*** Block opens ***
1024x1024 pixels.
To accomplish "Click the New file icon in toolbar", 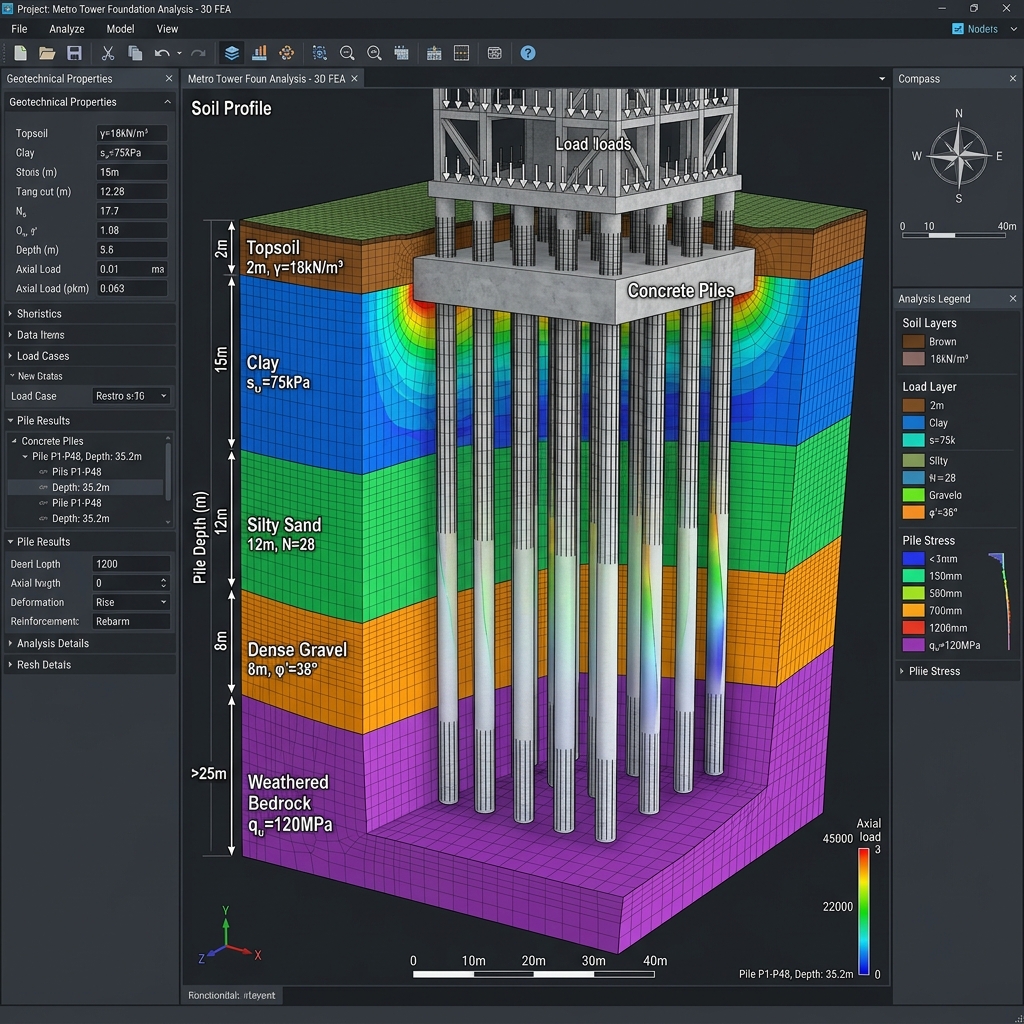I will (x=20, y=54).
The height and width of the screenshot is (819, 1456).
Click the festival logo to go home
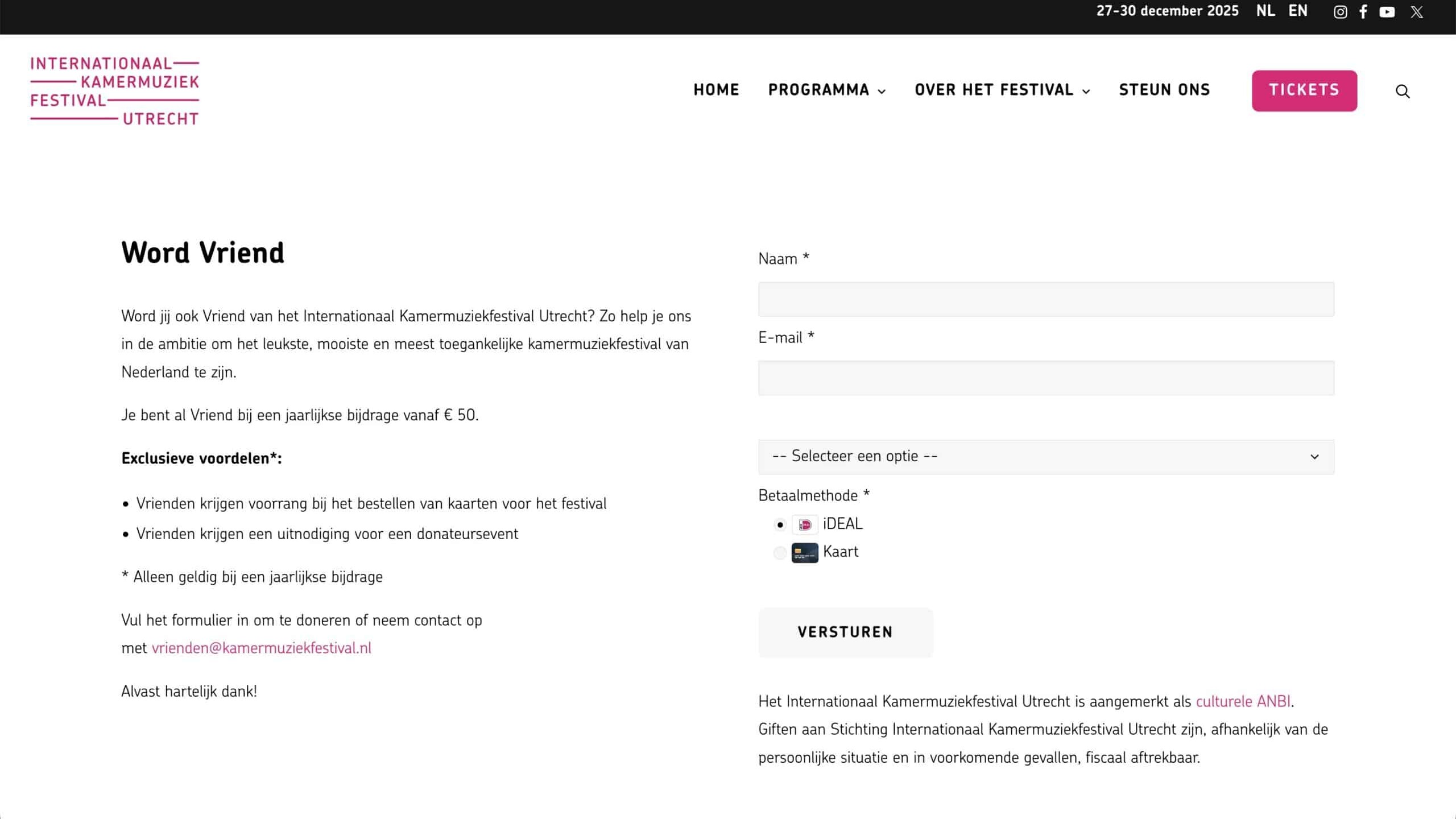point(114,91)
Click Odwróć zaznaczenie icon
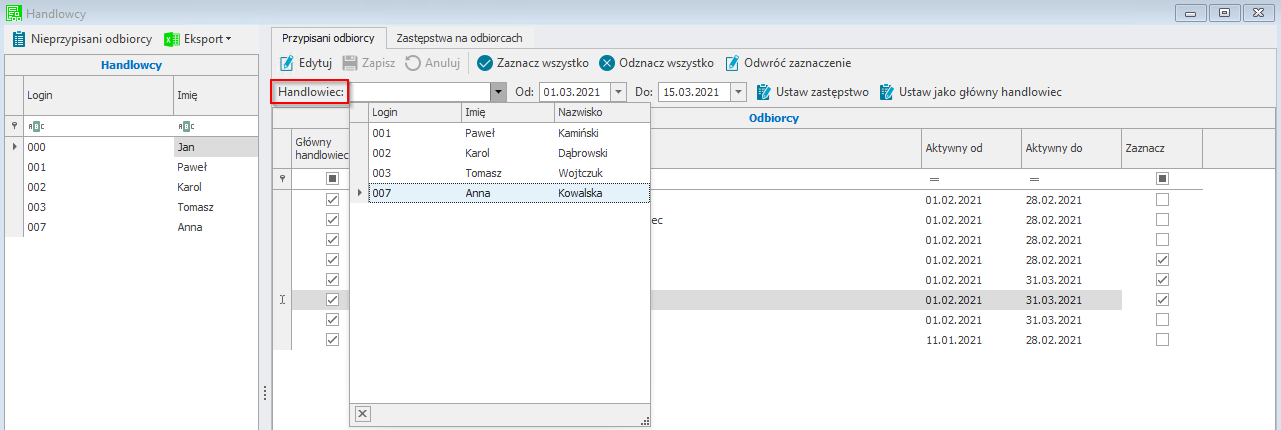This screenshot has width=1281, height=430. coord(732,63)
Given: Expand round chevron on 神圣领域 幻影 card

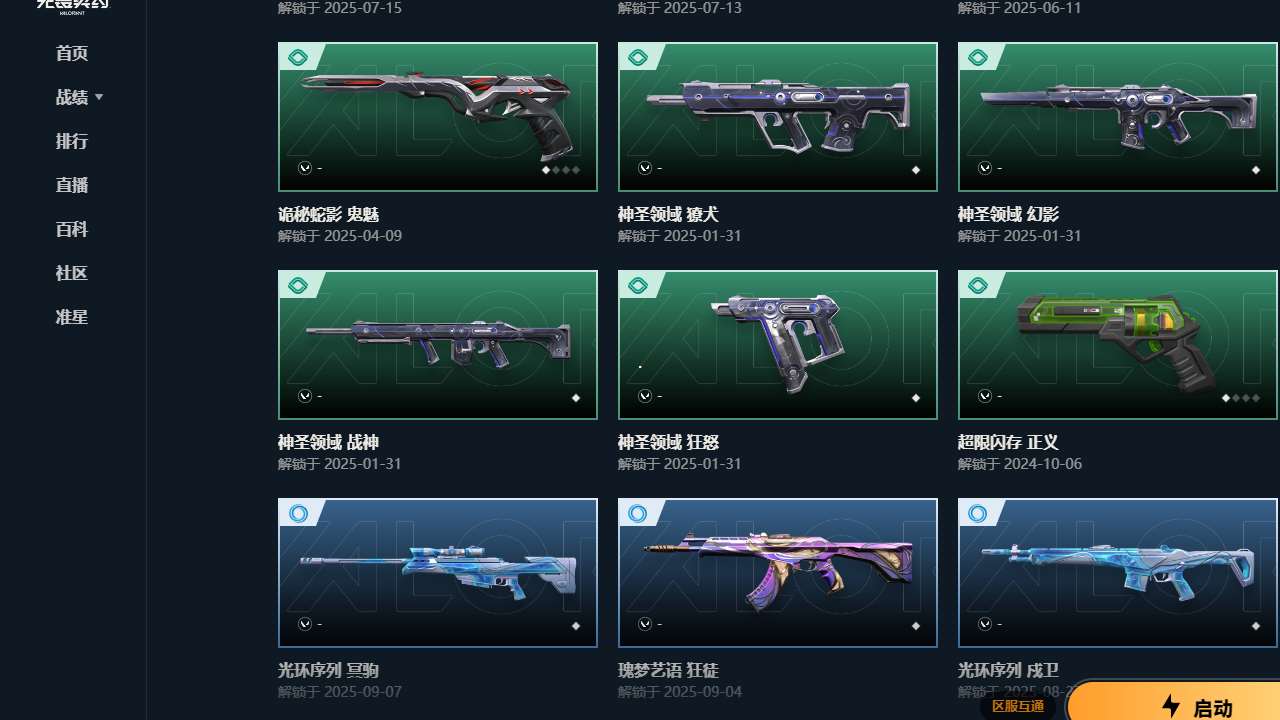Looking at the screenshot, I should 985,168.
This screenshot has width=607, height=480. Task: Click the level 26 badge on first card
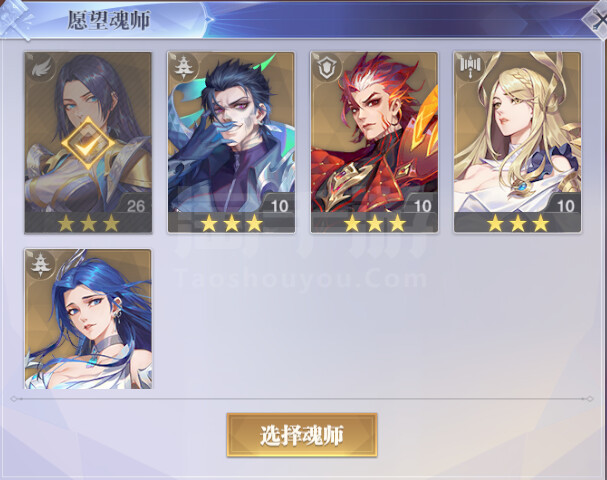coord(135,205)
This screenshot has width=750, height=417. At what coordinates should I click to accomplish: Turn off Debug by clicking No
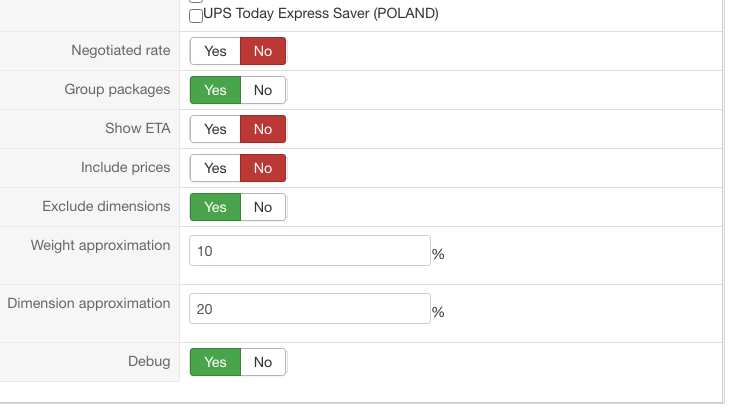pos(263,362)
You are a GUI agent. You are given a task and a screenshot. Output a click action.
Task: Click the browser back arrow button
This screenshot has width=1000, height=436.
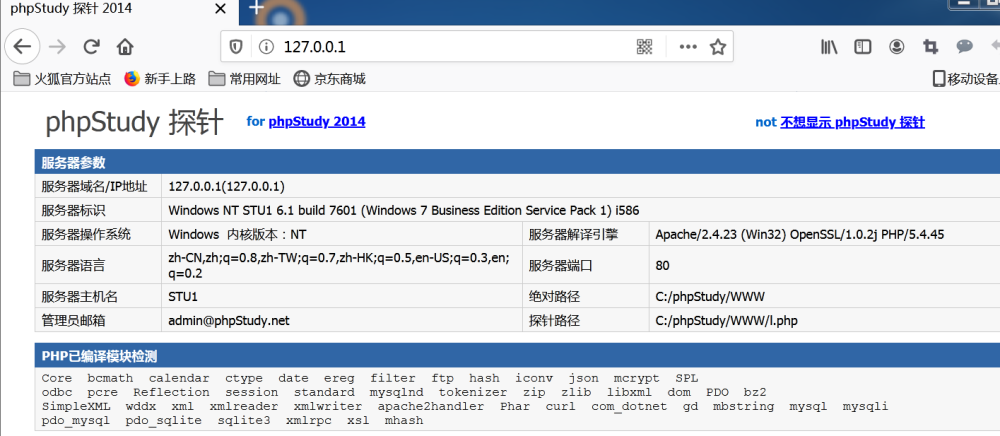[22, 47]
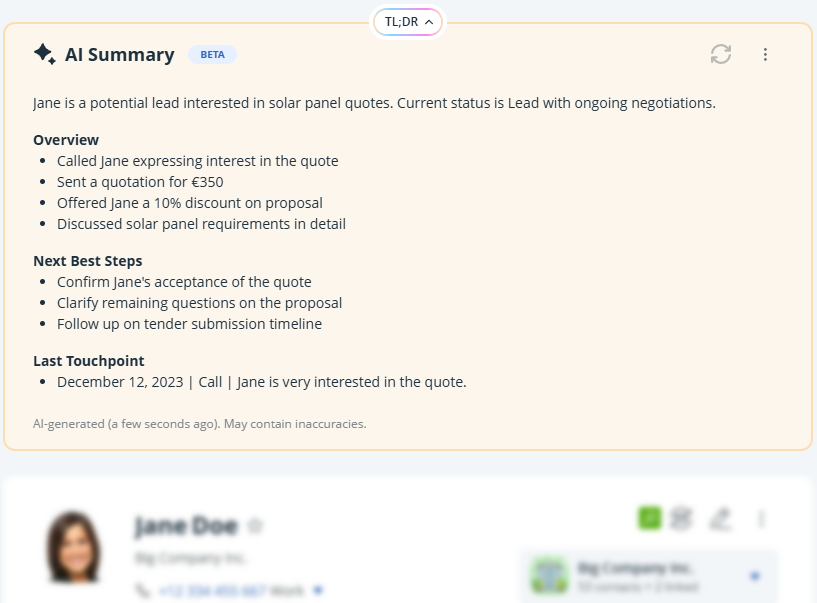Collapse the TL;DR panel

pyautogui.click(x=407, y=21)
*** Block closes ***
◆ What you have to do:
Look above for the line containing "You are a GUI"; output that line and all lines after it through the last one exactly, without the pictures.

◆ Written response:
You are a GUI agent. You are given a task and a screenshot. Output a click action.
Task: Click the browser back arrow button
This screenshot has width=1000, height=436.
[22, 47]
Collapse the TL;DR panel

pyautogui.click(x=407, y=21)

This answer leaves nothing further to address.